-
PennApps XXVI project made by:
-
Yuvraj Chaudhary
The sheer amount of information accessible today is no new surprise.
With the constant onslaught of new AI models, research papers, and academic literature, the everpresent pinnacle of society seems to be farther out of reach every second.
How can our feeble minds comprehend, understand, and retain information to keep up with supersonic advancements in STEM? Sen_deX. And in the process, you might even get ahead.
Sen_deX is your subconscious second brain.
Our background browser extension collects and filters through your search queries, screen captures, and high-attention-locations to build a representation of the concepts you learn in real time, without asking a single question. The data is then cleaned and processed into a vector embed, serving as a mathematical representation of your thoughts. A minimal notes app allows even the fleeting thoughts to be concrete through embedding.
As you search, our extension assistant will bring the serendipitous moments to you, notifying users of concepts they have already learnt while exploring similar ones.
But the magic happens in our search engine.
Sen_deX is the first personalized semantic search engine to processes all of ArXiv's entire 2.6+ million paper corpus, creating the largest known personalized academic categorization engine for science research.
And that isn't even the end of it.
As the first engine to leverage inverse vector embedding in low-density regions of a given embedding space, Sen_deX predicts future concepts and research directions that haven't even yet been explored In other words, Sen_deX _ predicts potential future research projects _.
The frontend includes an app and a browser extension. The app is built with React.js and Svelte as visual frameworks and Express.js sever. We use Electron to build stable, cross-platform apps. The extension is built with Plasmo for browser integration. We use a backend of a Python Flask server to handle communication between the app, extension, and AI features. We use HuggingFace Sentence Transformers to generate embeddings and Apple's Embeddings Atlas to visualize our data. We call upon Cerebras for fast LLM inference and Exa for AI-powered recommendations and search.
As we progressed with Sen_deX, we pushed iitslimits farther than we had anticipated. Hosting 2.6M+ data points isn't an easy task. However, by utilizing batching and gradient accumulation, we were able to process our data in smaller chunks, making it more manageable.
Inverse vector embedding and latent space manipulation aren't widely studied topics, nor do they have the same traction as more accommodating options. That's why finding its potential was all the more exciting. Without adequate resources or any helpful documentation, we were able to utilize products that almost none would have touched before.
We learned to conduct complex data visualization and analysis on vector embeddings and latent spaces.

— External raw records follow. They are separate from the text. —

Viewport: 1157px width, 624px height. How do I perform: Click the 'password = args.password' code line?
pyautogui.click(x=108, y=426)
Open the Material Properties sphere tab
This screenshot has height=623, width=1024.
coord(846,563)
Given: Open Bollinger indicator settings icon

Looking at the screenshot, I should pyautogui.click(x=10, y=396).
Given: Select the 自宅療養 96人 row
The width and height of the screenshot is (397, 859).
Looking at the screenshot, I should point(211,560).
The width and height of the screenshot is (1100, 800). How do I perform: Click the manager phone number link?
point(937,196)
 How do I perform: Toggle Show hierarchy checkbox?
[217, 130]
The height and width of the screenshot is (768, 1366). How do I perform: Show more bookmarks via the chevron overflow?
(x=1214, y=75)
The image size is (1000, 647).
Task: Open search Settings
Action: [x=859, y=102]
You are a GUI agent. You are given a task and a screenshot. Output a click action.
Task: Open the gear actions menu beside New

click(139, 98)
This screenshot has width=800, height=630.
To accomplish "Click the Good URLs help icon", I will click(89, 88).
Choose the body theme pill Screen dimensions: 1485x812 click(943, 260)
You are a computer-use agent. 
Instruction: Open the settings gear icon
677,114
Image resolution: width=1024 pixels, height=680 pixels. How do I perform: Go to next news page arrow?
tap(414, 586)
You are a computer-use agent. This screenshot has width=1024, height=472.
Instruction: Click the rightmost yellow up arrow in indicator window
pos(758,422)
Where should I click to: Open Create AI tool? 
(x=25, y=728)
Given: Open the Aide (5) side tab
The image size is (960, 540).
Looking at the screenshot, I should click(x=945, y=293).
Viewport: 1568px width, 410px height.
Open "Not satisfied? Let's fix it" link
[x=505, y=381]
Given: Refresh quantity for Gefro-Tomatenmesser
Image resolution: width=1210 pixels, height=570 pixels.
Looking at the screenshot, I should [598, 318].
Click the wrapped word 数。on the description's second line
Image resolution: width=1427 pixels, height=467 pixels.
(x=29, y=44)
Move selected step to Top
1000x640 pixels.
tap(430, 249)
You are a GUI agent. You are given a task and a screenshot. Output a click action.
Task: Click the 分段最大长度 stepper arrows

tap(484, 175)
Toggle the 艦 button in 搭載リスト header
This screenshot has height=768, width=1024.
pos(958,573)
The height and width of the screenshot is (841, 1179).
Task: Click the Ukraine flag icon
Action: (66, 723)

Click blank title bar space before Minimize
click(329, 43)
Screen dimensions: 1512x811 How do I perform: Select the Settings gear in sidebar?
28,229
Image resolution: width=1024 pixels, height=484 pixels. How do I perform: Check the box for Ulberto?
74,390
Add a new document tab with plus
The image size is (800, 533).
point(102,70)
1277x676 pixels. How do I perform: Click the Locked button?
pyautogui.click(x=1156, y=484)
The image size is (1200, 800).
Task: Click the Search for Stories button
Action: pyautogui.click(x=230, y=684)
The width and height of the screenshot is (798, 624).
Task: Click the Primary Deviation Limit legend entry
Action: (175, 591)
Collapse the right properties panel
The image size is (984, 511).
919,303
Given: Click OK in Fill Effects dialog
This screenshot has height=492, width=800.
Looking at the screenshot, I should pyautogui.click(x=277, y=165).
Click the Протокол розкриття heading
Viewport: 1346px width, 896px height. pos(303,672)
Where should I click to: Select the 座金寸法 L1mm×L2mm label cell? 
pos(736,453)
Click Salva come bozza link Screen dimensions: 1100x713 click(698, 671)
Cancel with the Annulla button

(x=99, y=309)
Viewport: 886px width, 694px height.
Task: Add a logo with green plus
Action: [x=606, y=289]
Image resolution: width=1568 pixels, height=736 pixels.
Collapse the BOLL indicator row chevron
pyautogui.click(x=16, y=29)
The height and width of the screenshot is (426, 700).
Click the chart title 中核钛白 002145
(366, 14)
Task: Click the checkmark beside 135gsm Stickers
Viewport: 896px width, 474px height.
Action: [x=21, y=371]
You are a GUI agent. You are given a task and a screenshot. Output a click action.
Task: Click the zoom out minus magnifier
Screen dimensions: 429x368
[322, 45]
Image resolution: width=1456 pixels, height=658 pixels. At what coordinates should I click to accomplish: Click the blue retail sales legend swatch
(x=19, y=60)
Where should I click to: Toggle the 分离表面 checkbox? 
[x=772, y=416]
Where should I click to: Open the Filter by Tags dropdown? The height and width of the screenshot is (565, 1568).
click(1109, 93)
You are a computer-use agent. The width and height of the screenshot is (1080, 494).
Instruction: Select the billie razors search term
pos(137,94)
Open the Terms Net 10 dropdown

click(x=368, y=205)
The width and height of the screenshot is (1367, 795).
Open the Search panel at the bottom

Over the next few months, Sen_deX will be tested and distributed amongst professors across the nation, catered towards hyper-specific fields of study. By gathering vector data, we will be able to make inferences of the general direction of how American research moves through semantic space, accelerating our model in drawing conclusions and making predictions. Additionally, we hope Sen_deX's accessibility will be able to be utilized in the doctorate field, aiding in memory retention and documentation of dementia patients. We hope to bring Sen_deX to the investor market if possible, too.